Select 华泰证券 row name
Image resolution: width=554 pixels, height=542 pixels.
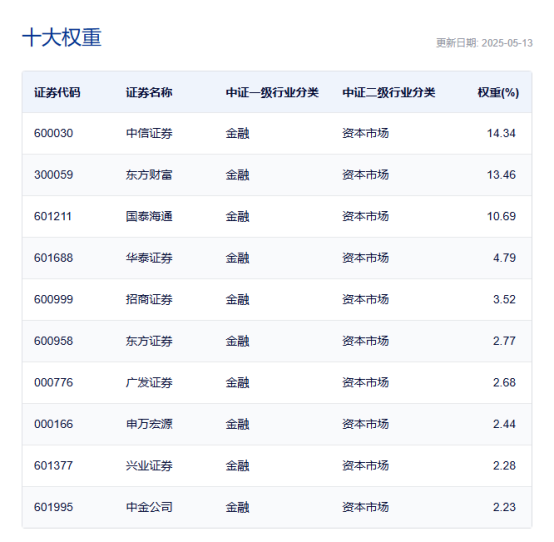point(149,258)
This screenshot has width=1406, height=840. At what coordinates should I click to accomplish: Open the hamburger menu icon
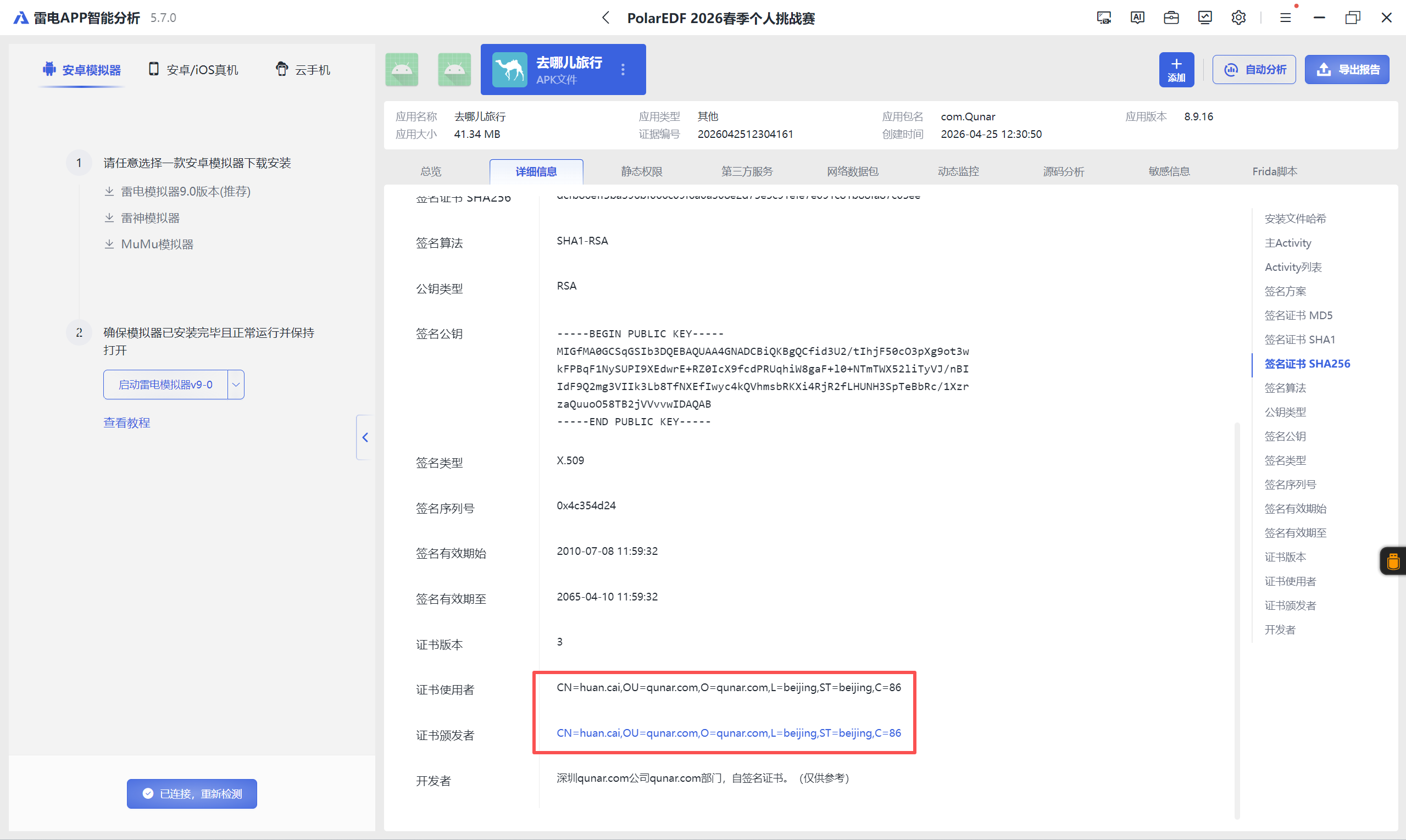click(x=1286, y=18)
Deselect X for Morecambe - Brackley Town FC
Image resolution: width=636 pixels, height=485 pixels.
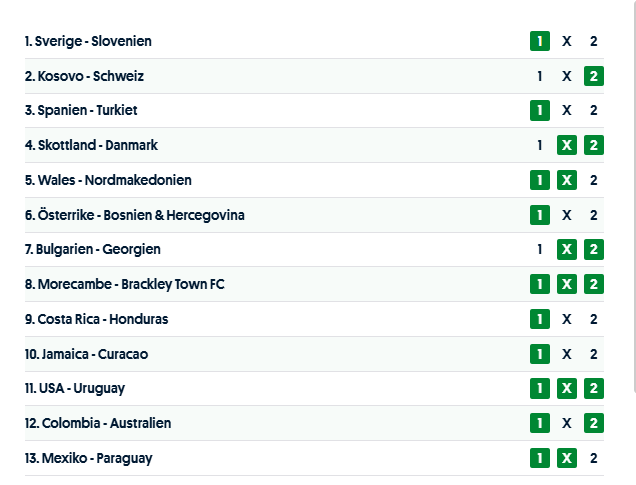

^^^^^^^^

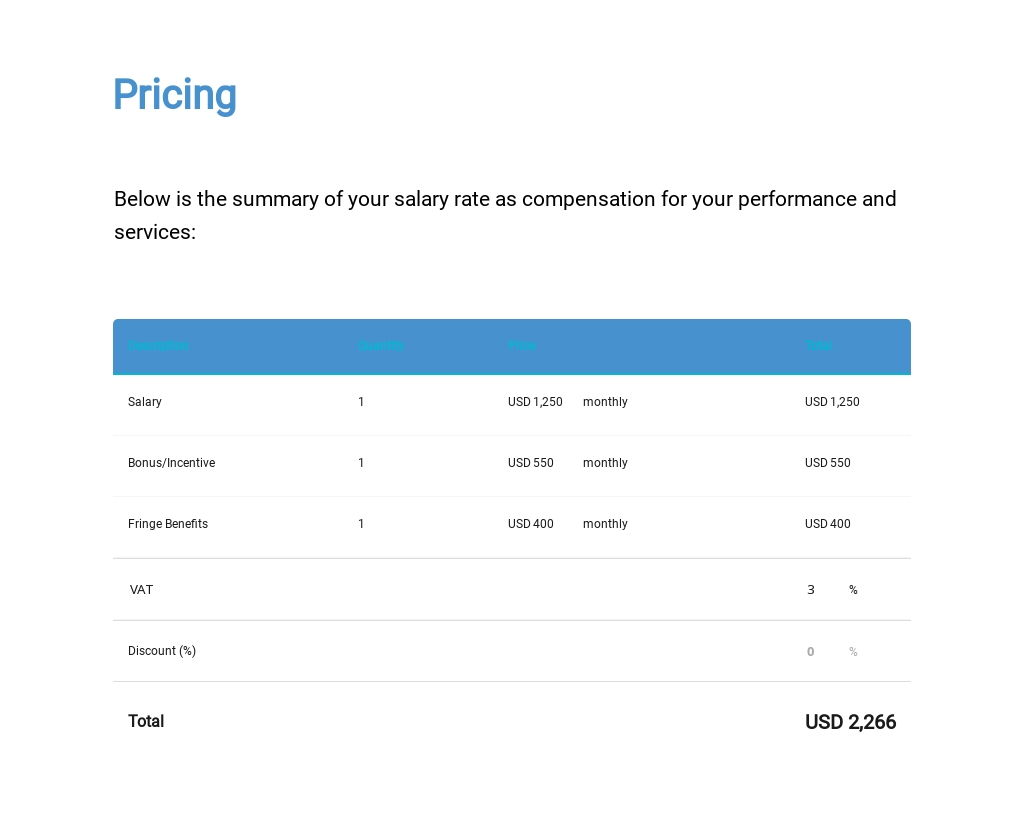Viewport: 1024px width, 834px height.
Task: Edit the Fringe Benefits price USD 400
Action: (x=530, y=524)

^^^^^^^^

→ **Task directions**
Retype exactly the lines above, from the one with "Deselect X for Morecambe - Brackley Town FC" through the one with "Image resolution: width=636", inclusive.

→ **Output of the exercise**
Deselect X for Morecambe - Brackley Town FC
Image resolution: width=636 pixels, height=485 pixels.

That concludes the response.